The Institute for Safe Medication Practices has flagged wrong-route errors as a particular concern with certain drugs, recommending barcode-assisted safety checks in surgical and obstetrical areas specifically to prevent these mix-ups.

Right Time

Medications are prescribed at specific intervals for a reason. Antibiotics need consistent blood levels to fight infection, blood pressure medications are timed to match daily fluctuations, and some drugs interact with food or other medications in ways that make timing critical.

Not every medication has the same margin for error on timing. The Centers for Medicare and Medicaid Services distinguishes between time-critical and non-time-critical medications. Time-critical drugs, where a delay could cause harm or significantly reduce effectiveness, must be given within 30 minutes before or after the scheduled time, creating a one-hour window. Non-time-critical medications have more flexibility: drugs prescribed once daily can be given within two hours of their scheduled time (a four-hour total window), and those prescribed every four hours or more frequently allow a one-hour buffer on either side.

Right Documentation

The sixth right closes the loop. After a medication is given, the administration must be recorded promptly and accurately. This typically includes the drug name, dose, route, time of administration, and the identity of the person who gave it. Any relevant observations, such as a patient’s reaction or refusal, are noted as well.

Documentation matters because it’s how every other provider on the care team knows what has already been given. Without an accurate record, a patient could receive a duplicate dose from the next nurse on shift, or a critical medication could be skipped because no one realized it hadn’t been administered yet.

How Barcode Technology Supports These Checks

Barcode medication administration (BCMA) systems automate much of the verification process. The nurse scans the barcode on the medication package and the patient’s wristband, and the system checks the five core rights (patient, medication, dose, route, and time) against the electronic order. If anything doesn’t match, the system generates an alert.
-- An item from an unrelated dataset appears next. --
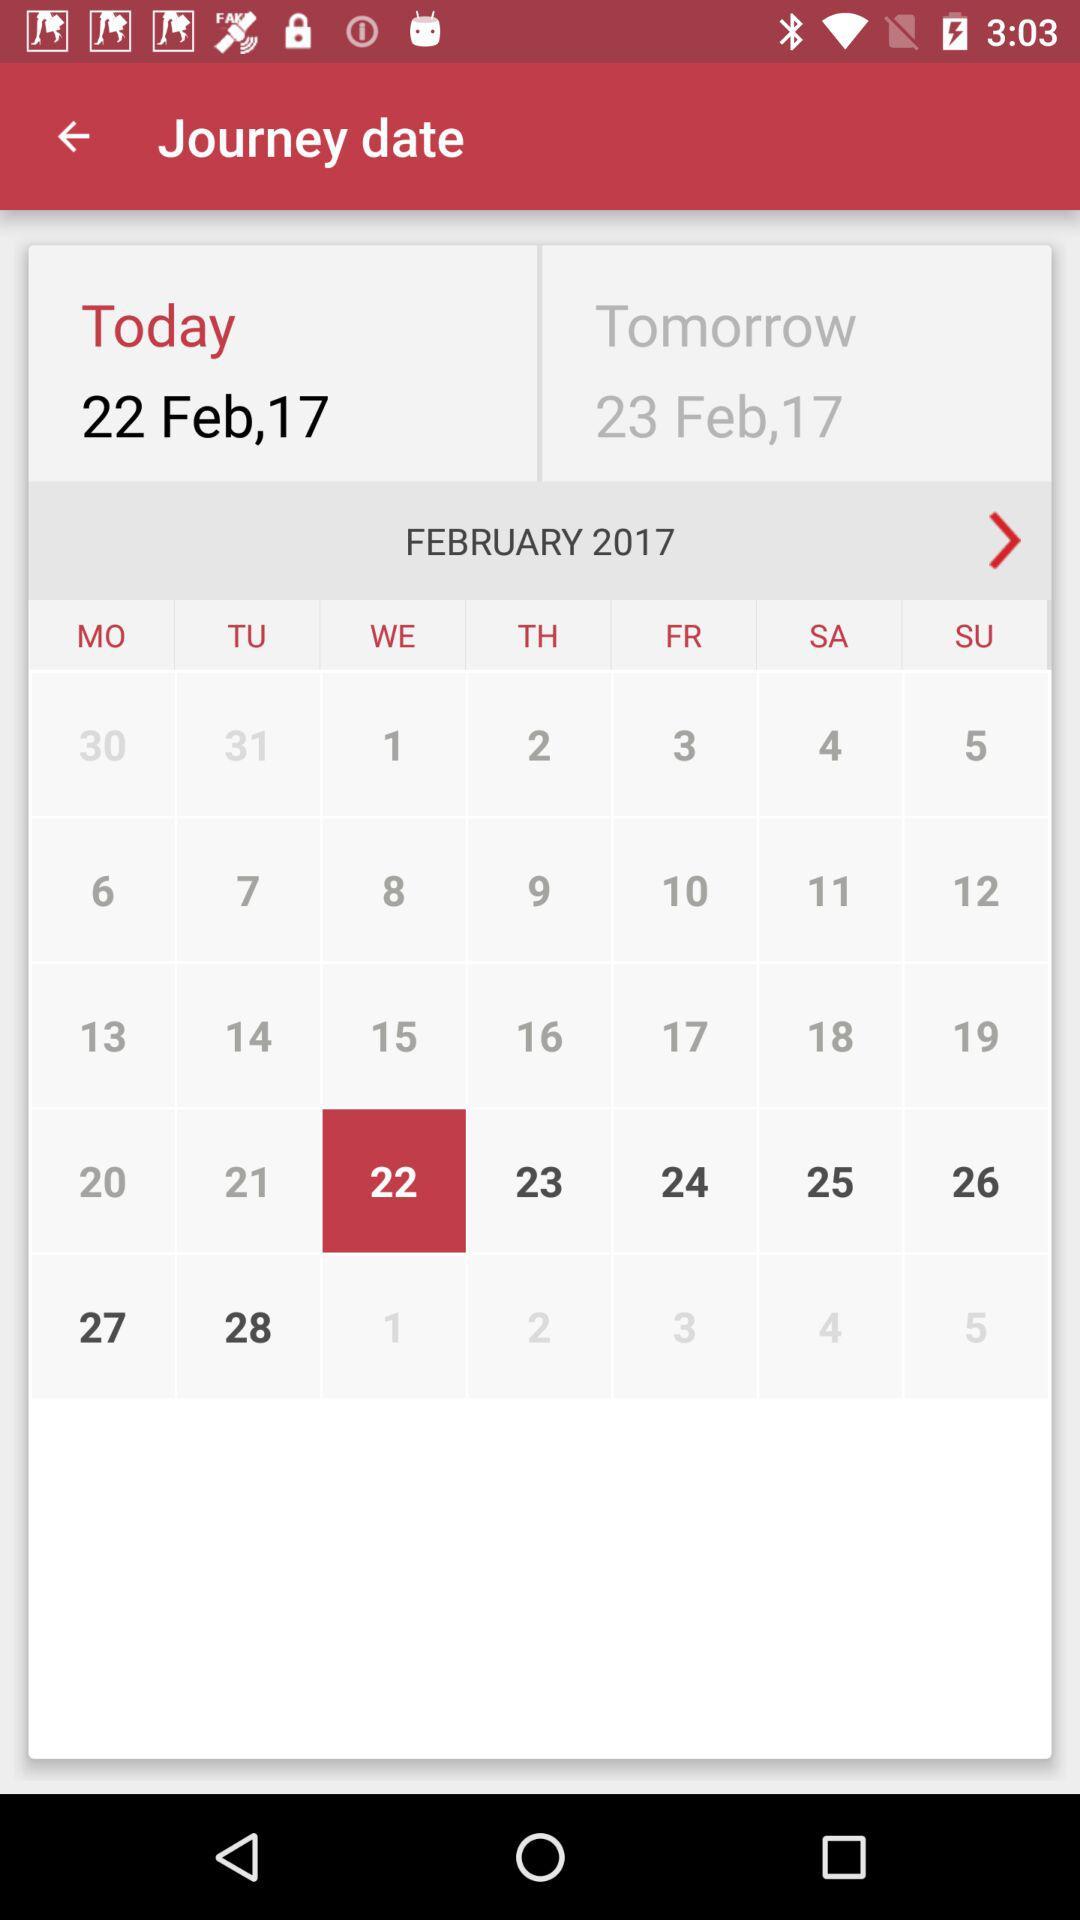 This screenshot has width=1080, height=1920. Describe the element at coordinates (684, 888) in the screenshot. I see `icon to the right of 2 item` at that location.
In practice, though, compliance isn’t perfect. One observational study of 44 nurses administering 884 medications found that 29% of medications were not scanned and 20% of patient wristbands were not scanned. The reasons were often practical: bulky computer carts that didn’t fit easily into patient rooms, scanners that weren’t wireless, low laptop batteries, and frozen systems. Some nurses scanned medications in the hallway before entering the room, skipping the wristband scan entirely. These workarounds undermine the safety the technology is designed to provide.

Beyond Six: Additional Rights in Practice

Many institutions have expanded the framework well beyond six. Some teach nine or ten rights. The most commonly added ones include:

  • Right reason: confirming there’s a valid clinical rationale for the medication based on the patient’s current condition
  • Right education: making sure the patient understands what the medication is, why they’re receiving it, and what side effects to watch for
  • Right to refuse: recognizing that a competent patient can decline any medication
  • Right evaluation: assessing the patient’s response after the medication is given to confirm it had the intended effect

The right to refuse is particularly important from an ethical standpoint. When a patient declines a medication, providers are expected to explain the potential consequences of that decision clearly and thoroughly, but ultimately respect the patient’s choice if the person is mentally competent. Refusing one treatment doesn’t mean the care team stops monitoring the patient or offering alternatives. The refusal and any conversation around it should be documented as part of the medical record.

Whether your program teaches six rights or ten, the core principle stays the same: each right is a checkpoint designed to catch a potential error before it reaches the patient. No single check is sufficient on its own, but together they form a layered safety system that significantly reduces the chance of a preventable mistake.